[Start of Attachment]

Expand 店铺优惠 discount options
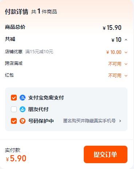tap(126, 52)
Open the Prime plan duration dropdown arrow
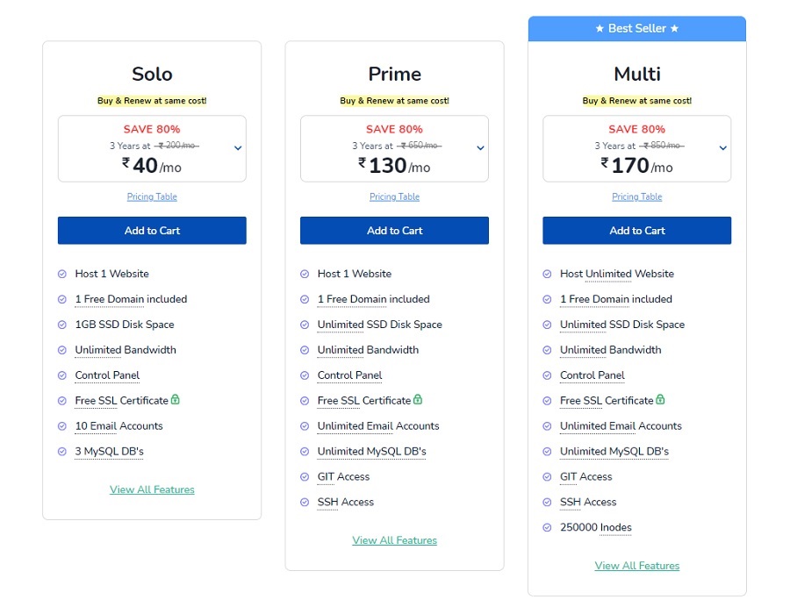790x607 pixels. point(480,148)
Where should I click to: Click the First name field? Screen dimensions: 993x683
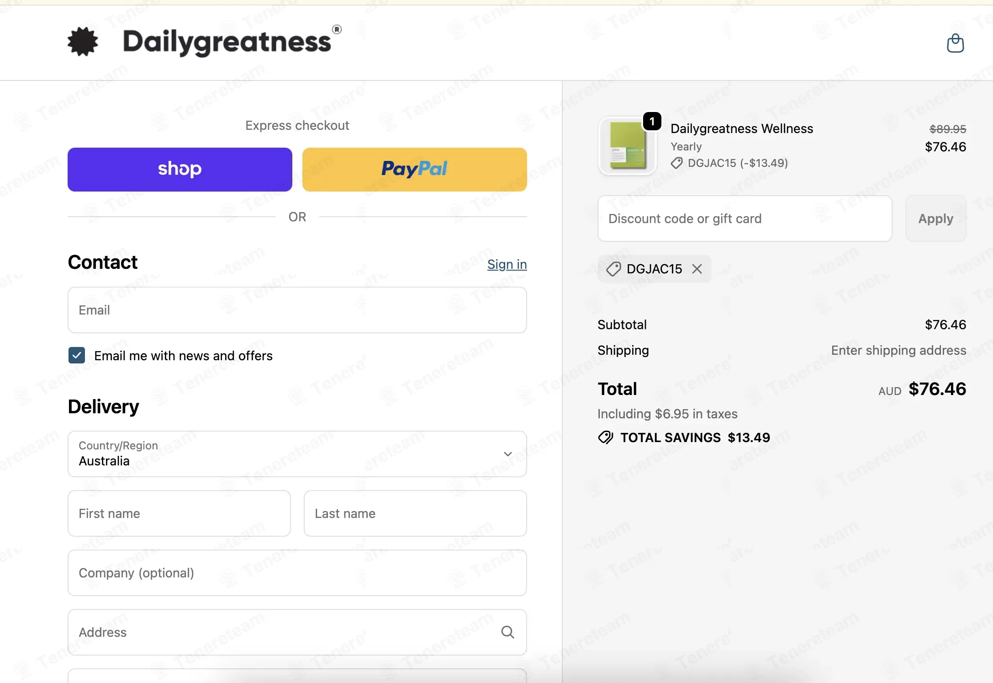(179, 513)
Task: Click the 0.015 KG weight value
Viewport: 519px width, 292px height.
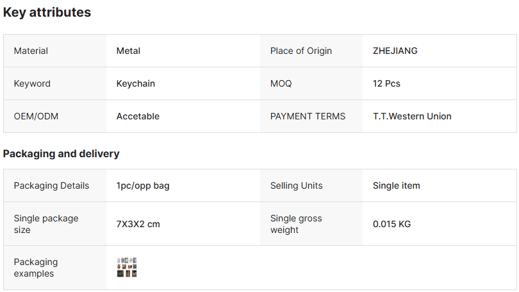Action: (391, 224)
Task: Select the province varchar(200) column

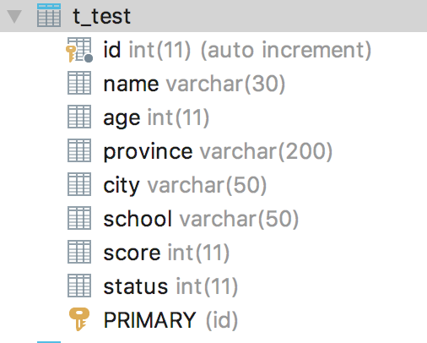Action: 218,152
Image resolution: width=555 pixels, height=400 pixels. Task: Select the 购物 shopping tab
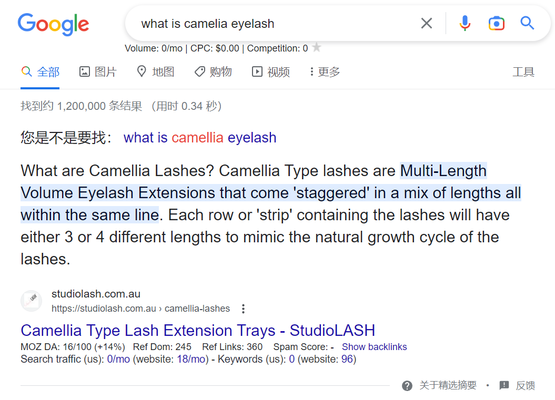(213, 72)
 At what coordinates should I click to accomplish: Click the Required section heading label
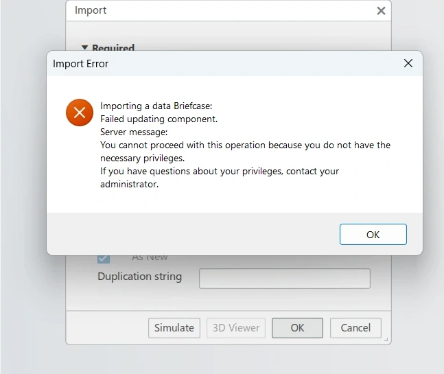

[End of Attachment]

**WHAT THE TASK REQUIRES:**
Set down exactly, line for line, the data from the line that contains "Open the Prime plan duration dropdown arrow" through its last line, keeping pictures out.

**COMPLETED TASK:**
Open the Prime plan duration dropdown arrow
790x607 pixels. point(480,148)
Where should I click to: Click the First name field? Screen dimensions: 993x683
(179, 513)
Task: Click the 0.015 KG weight value
Viewport: 519px width, 292px height.
Action: (391, 224)
Task: Select the province varchar(200) column

Action: 218,152
Image resolution: width=555 pixels, height=400 pixels. Task: Select the 购物 shopping tab
(213, 72)
 At what coordinates should I click to accomplish: Click the Required section heading label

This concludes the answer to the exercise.